Dataset entries
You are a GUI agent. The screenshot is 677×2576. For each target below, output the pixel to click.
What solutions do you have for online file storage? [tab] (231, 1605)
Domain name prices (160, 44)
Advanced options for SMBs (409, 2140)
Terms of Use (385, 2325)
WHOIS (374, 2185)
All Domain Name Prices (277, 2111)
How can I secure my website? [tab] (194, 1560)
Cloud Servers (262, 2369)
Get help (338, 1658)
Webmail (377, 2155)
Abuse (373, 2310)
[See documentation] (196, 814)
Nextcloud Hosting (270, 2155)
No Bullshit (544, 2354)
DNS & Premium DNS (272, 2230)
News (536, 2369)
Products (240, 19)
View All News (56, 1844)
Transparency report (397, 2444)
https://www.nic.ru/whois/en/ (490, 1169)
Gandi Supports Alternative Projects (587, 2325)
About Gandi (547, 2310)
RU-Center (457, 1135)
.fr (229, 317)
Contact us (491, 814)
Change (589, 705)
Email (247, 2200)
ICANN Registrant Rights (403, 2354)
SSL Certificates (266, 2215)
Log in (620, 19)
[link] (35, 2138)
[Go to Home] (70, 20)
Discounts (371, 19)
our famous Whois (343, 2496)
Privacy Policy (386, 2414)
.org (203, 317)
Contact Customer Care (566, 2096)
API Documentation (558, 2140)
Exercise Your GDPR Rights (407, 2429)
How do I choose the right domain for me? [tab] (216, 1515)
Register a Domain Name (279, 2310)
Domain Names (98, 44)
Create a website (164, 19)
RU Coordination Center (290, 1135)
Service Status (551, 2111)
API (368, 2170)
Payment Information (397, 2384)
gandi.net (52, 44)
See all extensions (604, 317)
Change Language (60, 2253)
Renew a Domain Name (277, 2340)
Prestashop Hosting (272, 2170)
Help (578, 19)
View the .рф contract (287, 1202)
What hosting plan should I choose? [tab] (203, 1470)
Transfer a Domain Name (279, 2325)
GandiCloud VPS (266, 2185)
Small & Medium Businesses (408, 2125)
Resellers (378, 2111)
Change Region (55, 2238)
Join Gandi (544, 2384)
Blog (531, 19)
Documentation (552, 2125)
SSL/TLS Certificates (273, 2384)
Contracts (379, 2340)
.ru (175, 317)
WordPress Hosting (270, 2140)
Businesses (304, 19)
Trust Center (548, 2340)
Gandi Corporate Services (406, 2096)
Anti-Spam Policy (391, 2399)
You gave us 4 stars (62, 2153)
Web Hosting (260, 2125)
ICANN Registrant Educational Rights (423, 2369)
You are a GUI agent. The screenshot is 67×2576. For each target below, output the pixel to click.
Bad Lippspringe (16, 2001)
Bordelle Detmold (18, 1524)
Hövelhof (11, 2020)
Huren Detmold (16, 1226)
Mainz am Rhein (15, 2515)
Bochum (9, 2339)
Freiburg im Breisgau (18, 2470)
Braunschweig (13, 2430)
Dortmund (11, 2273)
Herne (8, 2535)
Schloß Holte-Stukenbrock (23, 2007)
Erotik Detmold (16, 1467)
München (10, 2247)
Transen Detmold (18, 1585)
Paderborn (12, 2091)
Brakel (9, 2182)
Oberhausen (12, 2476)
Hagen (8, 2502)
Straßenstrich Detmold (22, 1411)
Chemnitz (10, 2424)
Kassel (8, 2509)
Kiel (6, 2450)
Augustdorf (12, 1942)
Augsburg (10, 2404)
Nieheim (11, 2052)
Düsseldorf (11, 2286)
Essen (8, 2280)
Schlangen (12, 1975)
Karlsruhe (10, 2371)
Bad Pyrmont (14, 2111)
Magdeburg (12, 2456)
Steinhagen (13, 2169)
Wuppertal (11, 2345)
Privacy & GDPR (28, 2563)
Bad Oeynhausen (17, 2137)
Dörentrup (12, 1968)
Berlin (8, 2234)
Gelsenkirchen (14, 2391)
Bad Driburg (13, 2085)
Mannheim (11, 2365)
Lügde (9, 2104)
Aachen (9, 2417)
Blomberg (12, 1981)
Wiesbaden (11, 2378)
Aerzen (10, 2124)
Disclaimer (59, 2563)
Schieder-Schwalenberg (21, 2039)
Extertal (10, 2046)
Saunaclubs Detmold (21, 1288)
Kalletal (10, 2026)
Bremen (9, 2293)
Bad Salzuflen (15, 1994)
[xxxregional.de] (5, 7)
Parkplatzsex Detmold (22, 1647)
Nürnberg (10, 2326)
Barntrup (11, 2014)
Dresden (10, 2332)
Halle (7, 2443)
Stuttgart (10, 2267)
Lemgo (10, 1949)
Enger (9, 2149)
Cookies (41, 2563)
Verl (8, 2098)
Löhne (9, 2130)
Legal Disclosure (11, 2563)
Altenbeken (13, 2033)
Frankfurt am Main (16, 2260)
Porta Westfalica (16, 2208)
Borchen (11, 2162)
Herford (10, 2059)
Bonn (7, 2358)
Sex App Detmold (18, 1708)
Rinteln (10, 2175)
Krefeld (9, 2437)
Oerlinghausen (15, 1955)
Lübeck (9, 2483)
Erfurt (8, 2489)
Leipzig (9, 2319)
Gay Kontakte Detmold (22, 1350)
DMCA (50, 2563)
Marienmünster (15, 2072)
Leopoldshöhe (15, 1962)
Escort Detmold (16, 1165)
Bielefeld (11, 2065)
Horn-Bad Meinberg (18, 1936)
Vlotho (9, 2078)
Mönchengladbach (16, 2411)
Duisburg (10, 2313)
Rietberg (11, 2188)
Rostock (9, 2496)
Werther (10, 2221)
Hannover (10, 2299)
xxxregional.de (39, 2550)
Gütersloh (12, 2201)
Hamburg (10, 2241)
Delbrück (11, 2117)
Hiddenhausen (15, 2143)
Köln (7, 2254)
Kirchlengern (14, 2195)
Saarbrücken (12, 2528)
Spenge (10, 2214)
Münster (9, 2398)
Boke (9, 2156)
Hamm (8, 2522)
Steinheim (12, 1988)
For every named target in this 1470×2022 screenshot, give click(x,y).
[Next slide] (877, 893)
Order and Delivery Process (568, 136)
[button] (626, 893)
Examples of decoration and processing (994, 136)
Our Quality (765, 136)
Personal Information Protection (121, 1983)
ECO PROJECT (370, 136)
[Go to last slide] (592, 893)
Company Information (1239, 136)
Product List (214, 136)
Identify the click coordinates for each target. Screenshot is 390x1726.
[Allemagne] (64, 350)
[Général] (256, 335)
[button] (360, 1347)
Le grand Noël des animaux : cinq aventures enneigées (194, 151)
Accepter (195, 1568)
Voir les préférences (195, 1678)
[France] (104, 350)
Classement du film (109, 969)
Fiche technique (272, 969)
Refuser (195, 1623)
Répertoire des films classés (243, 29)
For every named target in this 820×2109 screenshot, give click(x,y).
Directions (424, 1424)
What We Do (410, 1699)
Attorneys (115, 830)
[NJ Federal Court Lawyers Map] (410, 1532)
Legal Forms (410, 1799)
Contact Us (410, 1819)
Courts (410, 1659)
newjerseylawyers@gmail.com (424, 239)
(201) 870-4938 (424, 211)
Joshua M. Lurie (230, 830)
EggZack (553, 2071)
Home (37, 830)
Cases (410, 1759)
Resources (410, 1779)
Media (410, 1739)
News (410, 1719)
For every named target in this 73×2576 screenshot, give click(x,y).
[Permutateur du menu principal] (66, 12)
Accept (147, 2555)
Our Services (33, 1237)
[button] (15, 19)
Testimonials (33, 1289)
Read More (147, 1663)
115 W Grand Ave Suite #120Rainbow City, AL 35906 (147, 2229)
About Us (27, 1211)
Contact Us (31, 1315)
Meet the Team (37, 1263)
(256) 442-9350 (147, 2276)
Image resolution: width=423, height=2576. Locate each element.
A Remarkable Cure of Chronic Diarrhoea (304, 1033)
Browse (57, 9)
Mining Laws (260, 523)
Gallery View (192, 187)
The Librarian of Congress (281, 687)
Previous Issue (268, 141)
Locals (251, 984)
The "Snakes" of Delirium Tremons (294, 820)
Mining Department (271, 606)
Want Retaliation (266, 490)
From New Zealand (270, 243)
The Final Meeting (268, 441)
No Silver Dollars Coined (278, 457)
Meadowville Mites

* PROBLEM DESCRIPTION: All that is needed is the exact run of lines above from the line containing "newjerseylawyers@gmail.com (424, 239)" through the line containing "Read More (147, 1663)", both of them included.

* SOLUTION TO THIS PROBLEM:
newjerseylawyers@gmail.com (424, 239)
(201) 870-4938 (424, 211)
Joshua M. Lurie (230, 830)
EggZack (553, 2071)
Home (37, 830)
Cases (410, 1759)
Resources (410, 1779)
Media (410, 1739)
News (410, 1719)
For every named target in this 73×2576 screenshot, give click(x,y).
[Permutateur du menu principal] (66, 12)
Accept (147, 2555)
Our Services (33, 1237)
[button] (15, 19)
Testimonials (33, 1289)
Read More (147, 1663)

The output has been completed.